2.4 Catch efficiency

Length-dependent catch comparison and catch ratio analyses were conducted to compare the catch efficiency between commercial and experimental fyke net codend (Cerbule et al., 2021; Fakıoğlu et al., 2023; Lomeli et al., 2020; Lomeli et al., 2021). The length-dependent catch comparison rate CC(l,v) and catch ratio CR(l,v) were estimated for the P. leptodactylus to investigate potential differences in catch efficiency for each. Equation [IX] was used by us for assessing of the relative length dependent catch comparison rate (CC_l) of changing from one codend to another codend (Lomeli et al., 2021; Cerbule et al., 2021; Fakıoğlu et al., 2023). The modelled catch comparison rate CC(l,v) that experimentally was expressed by equation [IX] was obtained using maximum likelihood estimation by minimizing the Expression [X] (Lomeli et al., 2021; Fakıoğlu et al., 2023). The experimental CC_l was modelled by the function CC(l,v) using the equation [XI] (Fakıoğlu et al., 2023). Catch ratio CR(l,v) equation [XII] was used for providing of direct relative value of catch efficiency between compared experimental and commercial fyke net codend (Lomeli et al., 2021; Cerbule et al., 2021, Fakıoğlu et al., 2023). Double bootstrapping method with 1000 bootstrap repetitions was used for estimating of the Efron 95% (Efron, 1982) confidence intervals (CIs) for both catch comparison and catch ratio.

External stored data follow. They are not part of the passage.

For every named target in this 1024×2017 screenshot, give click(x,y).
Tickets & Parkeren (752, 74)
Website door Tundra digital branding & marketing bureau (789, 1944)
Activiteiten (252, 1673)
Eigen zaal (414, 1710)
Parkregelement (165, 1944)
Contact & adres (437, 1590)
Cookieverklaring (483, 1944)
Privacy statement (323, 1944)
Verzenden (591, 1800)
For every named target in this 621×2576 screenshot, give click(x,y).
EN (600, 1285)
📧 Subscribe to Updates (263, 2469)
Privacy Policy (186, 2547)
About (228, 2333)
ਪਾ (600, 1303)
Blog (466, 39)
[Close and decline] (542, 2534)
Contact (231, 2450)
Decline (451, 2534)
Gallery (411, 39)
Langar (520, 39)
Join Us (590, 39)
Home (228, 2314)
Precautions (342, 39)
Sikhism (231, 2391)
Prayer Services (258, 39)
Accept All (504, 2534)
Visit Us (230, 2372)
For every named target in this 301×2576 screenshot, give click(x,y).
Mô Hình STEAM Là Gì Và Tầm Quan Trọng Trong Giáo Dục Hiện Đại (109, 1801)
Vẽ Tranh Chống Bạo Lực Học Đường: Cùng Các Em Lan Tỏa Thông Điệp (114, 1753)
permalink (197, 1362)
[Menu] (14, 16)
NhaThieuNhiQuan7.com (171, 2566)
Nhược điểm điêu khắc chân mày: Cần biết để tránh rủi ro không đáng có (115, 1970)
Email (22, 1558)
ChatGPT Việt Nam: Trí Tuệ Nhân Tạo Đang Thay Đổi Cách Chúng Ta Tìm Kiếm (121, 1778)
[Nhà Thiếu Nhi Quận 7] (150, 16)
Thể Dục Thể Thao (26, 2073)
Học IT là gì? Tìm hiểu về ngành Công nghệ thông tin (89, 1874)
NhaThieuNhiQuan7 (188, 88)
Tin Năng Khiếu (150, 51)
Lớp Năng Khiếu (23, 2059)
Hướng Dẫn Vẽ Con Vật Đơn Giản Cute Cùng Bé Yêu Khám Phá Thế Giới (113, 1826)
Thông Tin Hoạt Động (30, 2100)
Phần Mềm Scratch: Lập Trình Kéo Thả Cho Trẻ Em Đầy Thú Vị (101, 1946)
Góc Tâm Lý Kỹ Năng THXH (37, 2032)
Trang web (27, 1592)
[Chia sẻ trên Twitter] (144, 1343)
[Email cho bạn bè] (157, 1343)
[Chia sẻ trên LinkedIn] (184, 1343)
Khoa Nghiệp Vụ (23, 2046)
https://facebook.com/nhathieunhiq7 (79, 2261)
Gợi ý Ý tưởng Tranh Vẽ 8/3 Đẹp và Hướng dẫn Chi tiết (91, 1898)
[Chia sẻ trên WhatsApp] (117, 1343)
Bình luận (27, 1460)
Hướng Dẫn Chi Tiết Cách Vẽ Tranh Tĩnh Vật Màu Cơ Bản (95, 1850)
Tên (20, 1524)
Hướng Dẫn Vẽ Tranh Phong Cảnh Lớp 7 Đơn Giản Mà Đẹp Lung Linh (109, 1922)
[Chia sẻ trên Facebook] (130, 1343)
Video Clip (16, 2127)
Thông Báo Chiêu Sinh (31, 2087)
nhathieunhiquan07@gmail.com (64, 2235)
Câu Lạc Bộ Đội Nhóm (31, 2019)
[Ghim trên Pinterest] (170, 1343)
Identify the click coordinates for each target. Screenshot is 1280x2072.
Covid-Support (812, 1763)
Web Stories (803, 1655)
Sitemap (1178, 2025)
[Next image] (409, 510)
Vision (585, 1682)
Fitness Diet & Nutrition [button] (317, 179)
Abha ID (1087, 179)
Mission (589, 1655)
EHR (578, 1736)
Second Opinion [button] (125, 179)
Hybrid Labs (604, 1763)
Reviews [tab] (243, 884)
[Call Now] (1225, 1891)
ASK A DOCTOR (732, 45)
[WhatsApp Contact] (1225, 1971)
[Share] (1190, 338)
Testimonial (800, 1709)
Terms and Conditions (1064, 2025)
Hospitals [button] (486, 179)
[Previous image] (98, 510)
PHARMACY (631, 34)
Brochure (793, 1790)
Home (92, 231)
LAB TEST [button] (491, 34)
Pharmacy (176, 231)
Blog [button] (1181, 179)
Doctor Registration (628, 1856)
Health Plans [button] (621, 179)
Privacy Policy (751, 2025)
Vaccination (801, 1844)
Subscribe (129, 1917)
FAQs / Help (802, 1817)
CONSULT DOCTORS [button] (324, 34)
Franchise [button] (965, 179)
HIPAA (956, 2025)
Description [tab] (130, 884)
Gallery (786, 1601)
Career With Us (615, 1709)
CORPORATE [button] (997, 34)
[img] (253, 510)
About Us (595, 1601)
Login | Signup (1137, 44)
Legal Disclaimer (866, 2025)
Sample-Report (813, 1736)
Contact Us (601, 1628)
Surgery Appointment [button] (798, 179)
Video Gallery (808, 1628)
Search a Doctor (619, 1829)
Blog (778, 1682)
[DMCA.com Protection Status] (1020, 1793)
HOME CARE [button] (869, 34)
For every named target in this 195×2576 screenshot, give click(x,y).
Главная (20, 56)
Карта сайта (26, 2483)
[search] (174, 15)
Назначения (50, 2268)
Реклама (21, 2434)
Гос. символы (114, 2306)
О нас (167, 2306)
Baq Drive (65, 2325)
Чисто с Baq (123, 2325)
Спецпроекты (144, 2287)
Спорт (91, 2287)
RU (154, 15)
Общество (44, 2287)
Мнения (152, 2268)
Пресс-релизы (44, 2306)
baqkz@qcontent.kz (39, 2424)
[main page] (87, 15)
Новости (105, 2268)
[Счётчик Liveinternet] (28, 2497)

Catch efficiency equilibrium points of compared panels were 0.5 for catch comparison rate and 1.0 catch ratio (Fakıoğlu et al., 2023). The statistical software SELNET was used for relative catch efficiency analysis in this study (Herrmann et al., 2016; Herrmann et al., 2012).

$C C_{l} = \frac{\sum_{j = 1}^{h} {\frac{n d_{l j}}{q d_{j}}}}{\sum_{j = 1}^{h} {\frac{n d_{l j}}{q d_{j}} + \frac{n s_{l j}}{q s_{j}}}}$ (IX)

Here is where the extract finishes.